The penalty is you are using slower interface references rather that direct class ones which require a much more convoluted scheme to find the appropriate method on each call. Another penalty is you increase the complexity of the declare and I figure make it less readable, at least to newbies.
 Signature Canadian Mind Products, Roedy Green. http://mindprod.com Java custom programming, consulting and coaching.
Tony Morris - 31 Jan 2006 05:14 GMT > >You should be using a Map reference. > >All aside from the false assumption that HashMap is indeed useful. [quoted text clipped - 8 lines] > Another penalty is you increase the complexity of the declare and I > figure make it less readable, at least to newbies. Separating contract from implementation is something that Java has failed miserably at, while pretending to do otherwise. The advantages to a correct separation are widely misunderstood and not even addressed in some of the most prominent literature. The argument regarding the "performance hit" for lookup of virtual calls is fall of nothing more than air - I'm sure (at least, I hope) you'll agree. In fact, it has nothing at all to do with interfaces, and everything to do with the level of depth in "virtuality" of the lookup, which class types can also "suffer" from.
"Newbies" very rarely suffer from the apparant complexity because they have no deeply held notions about how things "should" look, in contrast to the many contrived ideas by "non-newbies". At least, this is my observation according to experimentation - I can explain a somewhat trivial concept to a vulnerable mind, such as my first year students, and I will be asked all the right questions - to the junk-filled mind, I typically hear religious refutation and 'reiteration of the guff', which is strongly guarded by ego.

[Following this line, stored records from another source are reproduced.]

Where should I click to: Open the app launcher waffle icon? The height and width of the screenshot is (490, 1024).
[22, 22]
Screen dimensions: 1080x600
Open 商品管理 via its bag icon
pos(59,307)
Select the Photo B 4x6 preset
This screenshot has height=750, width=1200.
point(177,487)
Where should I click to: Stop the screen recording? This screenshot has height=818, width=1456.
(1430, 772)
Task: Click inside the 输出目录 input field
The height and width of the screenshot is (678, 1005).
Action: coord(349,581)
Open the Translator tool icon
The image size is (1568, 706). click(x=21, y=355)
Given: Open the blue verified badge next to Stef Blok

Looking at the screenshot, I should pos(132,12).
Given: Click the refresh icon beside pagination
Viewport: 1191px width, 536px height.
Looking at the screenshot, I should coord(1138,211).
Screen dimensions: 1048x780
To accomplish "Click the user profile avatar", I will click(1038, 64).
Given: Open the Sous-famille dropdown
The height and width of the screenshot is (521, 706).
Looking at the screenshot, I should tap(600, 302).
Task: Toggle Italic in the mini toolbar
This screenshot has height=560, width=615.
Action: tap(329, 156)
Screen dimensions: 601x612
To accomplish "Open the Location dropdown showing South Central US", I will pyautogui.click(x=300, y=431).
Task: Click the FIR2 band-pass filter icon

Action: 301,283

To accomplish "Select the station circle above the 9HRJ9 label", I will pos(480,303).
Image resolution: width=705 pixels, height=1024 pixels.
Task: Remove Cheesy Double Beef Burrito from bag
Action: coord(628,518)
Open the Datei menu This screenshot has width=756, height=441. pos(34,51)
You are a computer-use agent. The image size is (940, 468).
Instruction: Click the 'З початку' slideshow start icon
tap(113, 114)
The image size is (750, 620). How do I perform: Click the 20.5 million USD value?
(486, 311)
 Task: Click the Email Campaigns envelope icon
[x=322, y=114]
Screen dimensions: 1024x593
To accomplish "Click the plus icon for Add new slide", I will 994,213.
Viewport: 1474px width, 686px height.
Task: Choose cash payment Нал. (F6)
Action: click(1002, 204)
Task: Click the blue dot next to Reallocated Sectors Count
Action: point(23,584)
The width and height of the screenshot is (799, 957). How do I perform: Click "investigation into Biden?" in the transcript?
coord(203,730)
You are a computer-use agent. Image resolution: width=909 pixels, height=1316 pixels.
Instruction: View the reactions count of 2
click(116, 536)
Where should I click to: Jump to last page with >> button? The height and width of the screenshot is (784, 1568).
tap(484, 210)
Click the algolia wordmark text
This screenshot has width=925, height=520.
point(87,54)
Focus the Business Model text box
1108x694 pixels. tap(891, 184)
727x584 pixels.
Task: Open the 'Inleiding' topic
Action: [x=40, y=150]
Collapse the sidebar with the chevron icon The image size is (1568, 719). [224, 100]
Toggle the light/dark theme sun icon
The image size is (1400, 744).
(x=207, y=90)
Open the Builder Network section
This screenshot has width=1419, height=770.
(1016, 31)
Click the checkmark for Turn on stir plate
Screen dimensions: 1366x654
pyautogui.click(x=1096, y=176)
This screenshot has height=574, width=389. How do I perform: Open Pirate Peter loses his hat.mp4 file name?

 Signature Tony Morris http://tmorris.net/
Roedy Green - 31 Jan 2006 11:56 GMT > I'm sure (at least, I hope) you'll agree. In >fact, it has nothing at all to do with interfaces, and everything to do with >the level of depth in "virtuality" of the lookup, which class types can also >"suffer" from. Not at all. Calls to methods via interfaces are much trickier than calls to virtual instance methods.. For classes, the method lives at a fixed offset in a vtbl for the calls. Bjarne Stroustrup, the father of C++, invented the vtbl. I am impressed all to heck since I tried for years to invent it on my own for my own language, coming up with nothing nearly as elegant. All you need is the method number and the vtbl for the class this object ACTUALLY is and away you go , not that much worse that a call to a static method.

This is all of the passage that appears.